PORTLAND, Ore. (KGW) — Oregon’s housing crisis has been front and center during this year’s legislative session as the state and its new governor, Tina Kotek, struggle to tackle a problem that has been years in the making.
The scale of the shortage makes it difficult for even aggressive solutions to produce quick improvements; it will take a long time to build the hundreds of thousands of housing units Oregon will need to not only make up for the existing shortfall but stay ahead of future population growth.
But there is one creative approach that can produce additional housing much faster, and without having to build anything at all: home sharing, in which existing homeowners rent out their unused rooms to tenants in search of affordable housing.
Tess Fields, executive director of Home Share Oregon, and Margaret Van Vliet, former director of Oregon Housing and Community Services, were guests on this week’s episode of Straight Talk to discuss the state of Oregon’s housing crisis and the immediate impact that home sharing can have.
They were joined by James Dirksen, an Oregon homeowner who has rented out a portion of his house for more than 20 years, hosting a variety of tenants, to talk about his experience as a home sharing participant.
The conversation also touched on Oregon House Bill 3032, which would create tax incentives for homeowners who rent out rooms long-term at affordable rates.
How Oregon fell behind
A mix of problems have caused Oregon to fall behind on housing production over the years and fail to keep up with population growth, Van Vliet explained.
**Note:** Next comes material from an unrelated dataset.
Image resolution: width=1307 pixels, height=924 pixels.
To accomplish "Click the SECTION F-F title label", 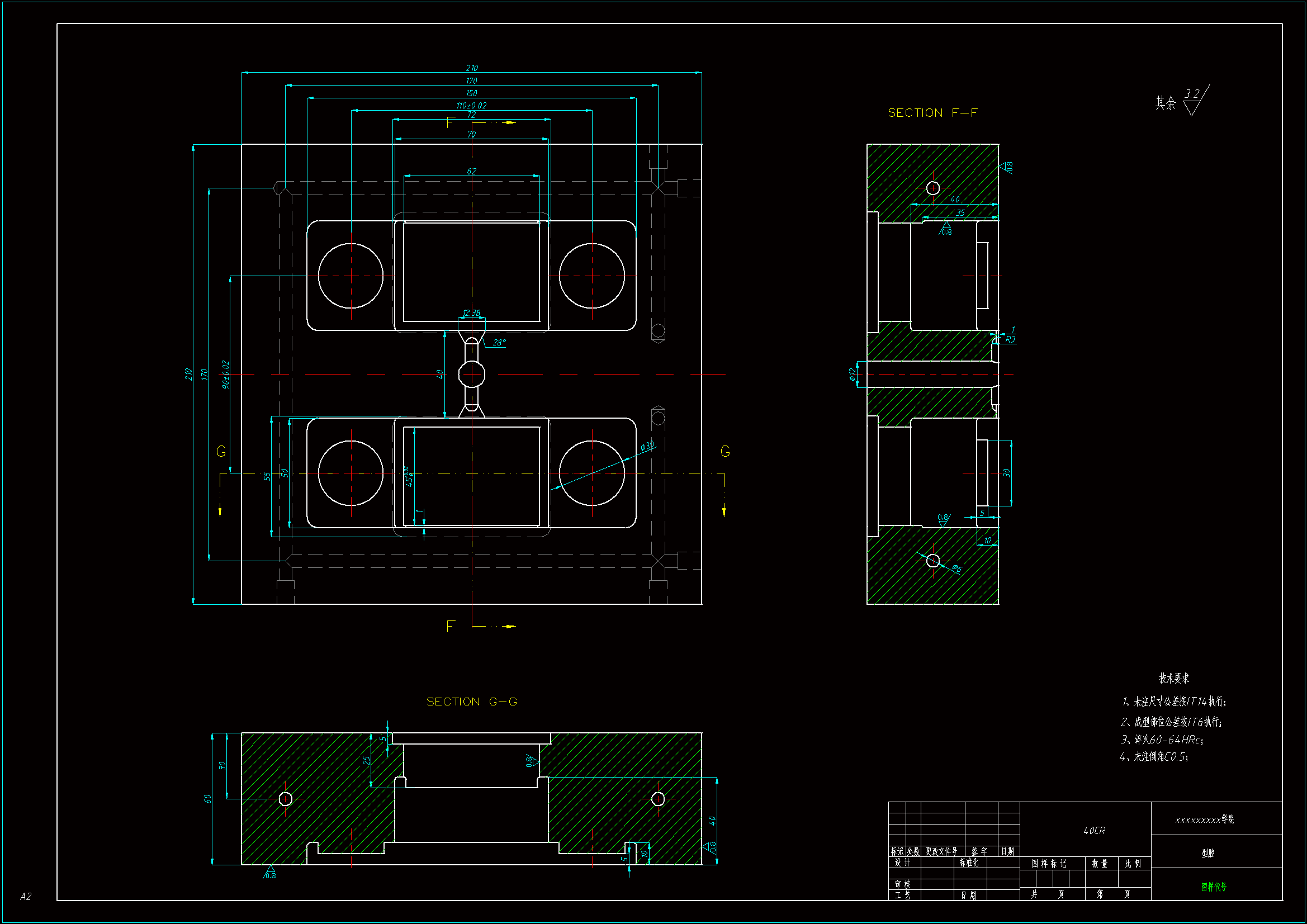I will point(932,113).
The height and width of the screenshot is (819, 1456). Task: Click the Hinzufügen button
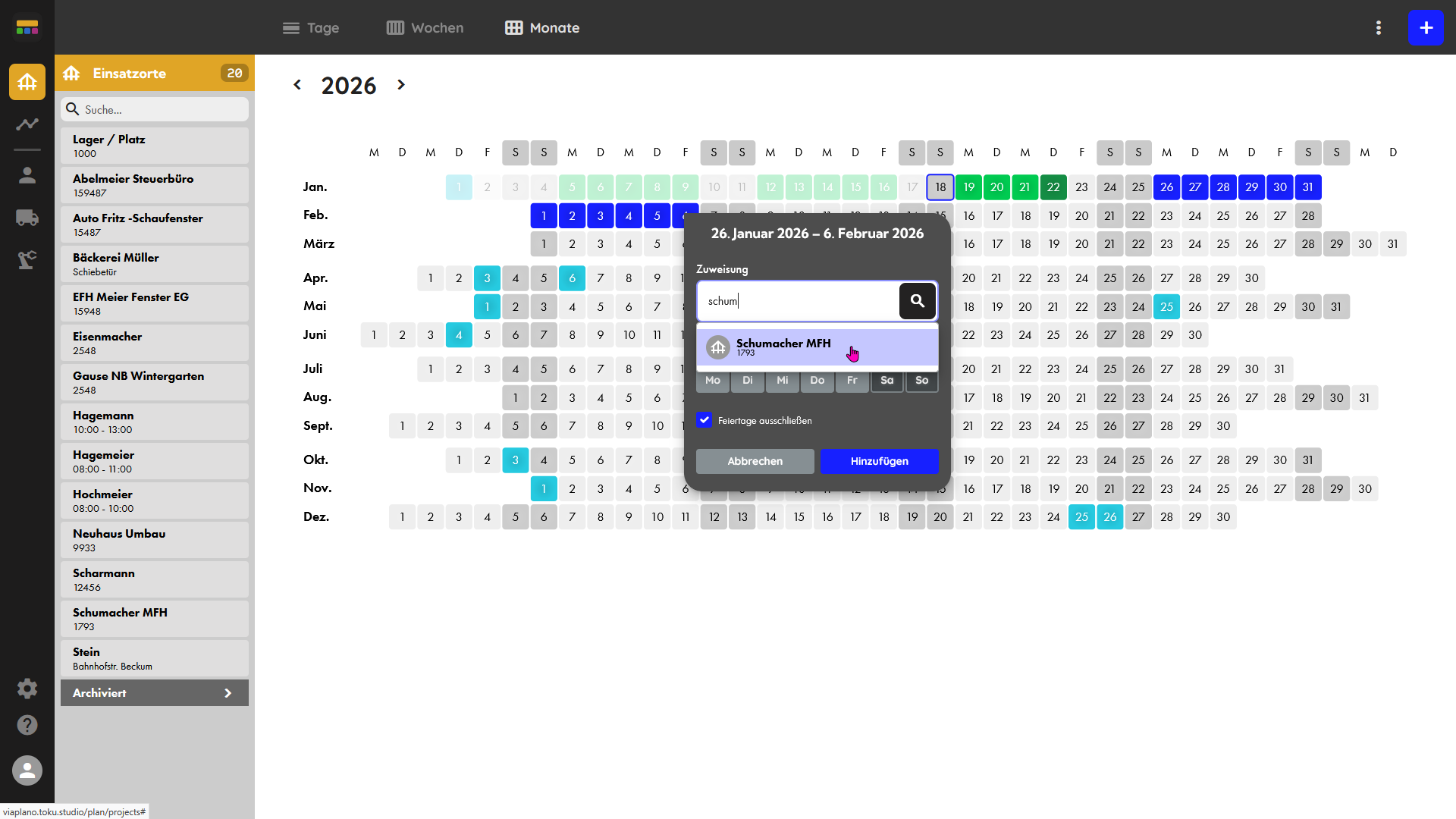pyautogui.click(x=879, y=461)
“One thing that stands out for me is that lots of industries have evolved and changed and seen a lot of innovation, but home building and home construction really has not changed much in many decades. So that’s one piece — the pace of construction really hasn’t changed much,” she said.
Local governments also need to be able to plan, zone and issue permits for building, she said, and that can often become a bottleneck. Financing for affordable housing can also become very complicated.
It’s also not just a question of affordable housing availability, she added. The shortage is more concentrated at lower levels, but Oregon is short on housing stock at all income levels.
The housing shortage has negative impacts on the state’s economy, she said, because it leaves employers struggling to recruit workers as those workers can’t find affordable housing nearby. First responders and public employees can also struggle to find housing.
Construction costs for affordable housing currently runs about $400,000 per unit, Van Vliet said. Apartment buildings will often use several sources of public money for financing, she said, creating added legal costs, and there are tough requirements for things like energy efficiency and quality building materials.
Home sharing option
Home Share Oregon is a relatively new nonprofit that matches people who have unused rooms in their homes with people in need of affordable housing. The group just surpassed 900 homeowners signed up, Fields said.
“There’s about 1.5 million owner-occupied homes across the state of Oregon that have a spare bedroom available, and one out of every three homeowners are mortgage-burdened,” she said. “Our seniors specifically — 40% of our seniors are reporting that they’re at risk of foreclosure.”
Matching those homeowners with housemates could potentially house another 30,000 people, Fields said, without having to build any new infrastructure and while giving homeowners more financial resilience at the same time.
Home Share Oregon’s most common clients are women over the age of 50, many of whom have experienced the death of a spouse or a divorce, Fields said. The average homesharing agreement tends to be about $750 per month, but the agreements can vary significantly, with room for bargaining and negotiations.
The organization provides free screening technology to find compatible housemates and homeowners, she said, as well as free background checks and home sharing agreements, plus case management services for senior clients.
Those components are all important, she said, because the organization does get a lot of questions about safety. The screening process works both ways, making sure housemates feel comfortable too.
“Homesharing isn’t for everyone, and it’s absolutely not a decision that should be made impulsively,” she said.
20 years of home sharing
Dirksen said he and his wife jumped into the home sharing world two decades ago, and they’ve hosted a wide range of housemates in that time.
“Right after the pandemic (began) I think we had 14 people in our home,” he said. “We had four college students, two high school students, a young family plus our own family, all living in various places in our big house.”
And a few years ago, during a summer of intense wildfires, the couple hosted a 75-year-old man who had been homeless in their neighborhood. The thick smoke made it unsafe for him to be outside, Dirksen said, so they initially hosted him for a few days, but he ended up staying with them for about two years until he found his own housing.
Safety concerns are important in the home sharing world, Dirksen said, so the background checks and home sharing agreements are important, and homeowners do need to be conscious of who exactly they want to invite into their homes.
“There’s a large demand for affordable housing right now, so homeowners are in a great situation to be kind of picky about who they want to come in, and make sure it’s a really good fit for them, for their lifestyle and for political choices, dietary choices, do they want dogs, do they not want dogs, do they want sponges or dish towels, those kind of things,” he said.